Climbing roses are actually just big shrubs that produce a single flower at the end of each of their long canes. Unlike true climbers, such as wisteria, climbing roses lack tendrils that can wrap around supports to lend strength to the plant as it rises toward the sun. As a result, climbing roses quickly wind up with long, gangly-looking canes and few blooms. While this type of plant can be perfectly healthy, it's nothing like the photos of thickly-blooming climbing roses you find in magazines.
It's quite possible to train your climbing rose to produce more blooms, but it does take a bit of work. There are two good training methods: you can train your climbing rose against a trellis or you can self-peg your plant's long canes. Either way, your garden will wind up with more beautiful roses than ever before.
Training a climbing rose is an important part of creating a cascading, heavily blooming rose specimen. Trellis training, while a bit more expensive than self-pegging, does add a pretty, blooming trellis to your garden landscape. Once you've purchased your trellis at a garden store, the process is simple and should take no more than an hour.
What You Need
- Sturdy trellis
- Soft strips of cloth
- Sharp, clean pruning shears
- Thorn-proof gloves
- Climbing rose that grows in your garden zone
- Attach the rose trellis at least 3 inches away from an outer wall.
- Tie the stems of the climbing rose to the trellis with soft cloth strips as it grows throughout the year. Do not prune until the plant covers the entire trellis.
- Gently bend some of the new canes so they grow outward to cover more of the trellis.
- Snip off branches that are growing too thick. Every three years, cut out some of the older canes and allow new, younger canes to replace them.
- Always remove the weak canes so that the plant can focus strength into a few strong main canes.
- Always cut spent flowers to encourage more to form.
- Cut climbing roses in early spring, while still dormant.
Climbing roses have a hormone that inhibits the growth of more than one bloom per cane. This strategy works well for the plant, as it ensures that the rose will be fertilized without expending unnecessary energy on creating extra flowers. Unfortunately for gardeners, long canes with just one bloom are fairly unattractive.
Self-pegging is a simple process of arching the long canes of your climbing roses and tying them at the base of the plant. By doing this, you use gravity to inhibit the movement of the hormone, leading to the production of as many as 30 clusters of flowers on the same cane. At the same time, by self-pegging, you prevent your climbing rose from spreading into areas where they're not needed.
What You Need
- Pruning shears or clippers
- Gardeners’ soft plastic stretch tape
- Thorn-proof gloves
Like trellis training, self-pegging takes place over the course of years. While you'll start producing more blooms almost immediately, you'll need to stay vigilant to keep your roses healthy and blooming. Follow these tips for best results:
- Start by pruning your roses, removing weak growth and old leaves.
- Select the strongest four to six canes.
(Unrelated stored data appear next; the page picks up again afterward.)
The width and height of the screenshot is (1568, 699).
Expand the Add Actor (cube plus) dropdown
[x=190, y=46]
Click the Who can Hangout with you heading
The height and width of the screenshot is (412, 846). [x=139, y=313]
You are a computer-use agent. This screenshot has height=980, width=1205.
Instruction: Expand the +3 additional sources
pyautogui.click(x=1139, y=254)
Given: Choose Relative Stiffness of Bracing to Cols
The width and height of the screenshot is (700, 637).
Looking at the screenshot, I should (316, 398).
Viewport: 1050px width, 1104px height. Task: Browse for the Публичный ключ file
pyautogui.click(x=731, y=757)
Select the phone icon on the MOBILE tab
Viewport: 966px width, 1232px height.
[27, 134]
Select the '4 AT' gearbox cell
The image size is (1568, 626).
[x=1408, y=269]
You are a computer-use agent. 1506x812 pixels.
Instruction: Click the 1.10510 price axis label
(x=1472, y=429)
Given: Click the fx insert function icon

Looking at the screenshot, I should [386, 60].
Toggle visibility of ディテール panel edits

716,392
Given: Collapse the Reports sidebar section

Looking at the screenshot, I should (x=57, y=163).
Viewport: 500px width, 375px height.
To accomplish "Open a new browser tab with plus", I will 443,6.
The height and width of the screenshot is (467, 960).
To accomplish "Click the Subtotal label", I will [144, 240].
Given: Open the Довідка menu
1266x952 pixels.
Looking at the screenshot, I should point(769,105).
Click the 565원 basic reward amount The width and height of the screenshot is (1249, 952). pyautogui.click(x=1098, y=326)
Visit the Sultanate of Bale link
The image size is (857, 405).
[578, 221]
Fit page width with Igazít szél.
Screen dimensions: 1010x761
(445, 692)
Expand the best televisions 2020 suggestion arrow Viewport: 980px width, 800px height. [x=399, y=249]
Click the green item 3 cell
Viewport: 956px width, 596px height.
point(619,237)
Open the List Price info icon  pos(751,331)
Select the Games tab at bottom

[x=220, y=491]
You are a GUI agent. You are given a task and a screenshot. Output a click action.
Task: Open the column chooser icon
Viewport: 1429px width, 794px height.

- Gently bend each cane in a loop so the top of the cane meets the base. Use thick gloves to handle the canes, and secure the tips to the base of each cane using gardeners' tape. The growing tip should be 2 to 3 inches from the base of the cane.
- Once all the longer canes have been self-pegged, prune mid-sized canes and tuck them into the "cage" created by the longer self-pegged canes.
- Each year, inspect your older canes and replace one or two with new canes to promote healthy plants and vigorous flowering.
- Self-pegging works only if your climbing roses have supple canes that can bend without breaking.
- It's best to self-peg during the same time of year that you'd ordinarily prune your roses (which varies depending on your location).
- Only self-peg canes that are at least 8 to 10 feet long. If your canes aren't long enough yet, allow them to continue growing until they are.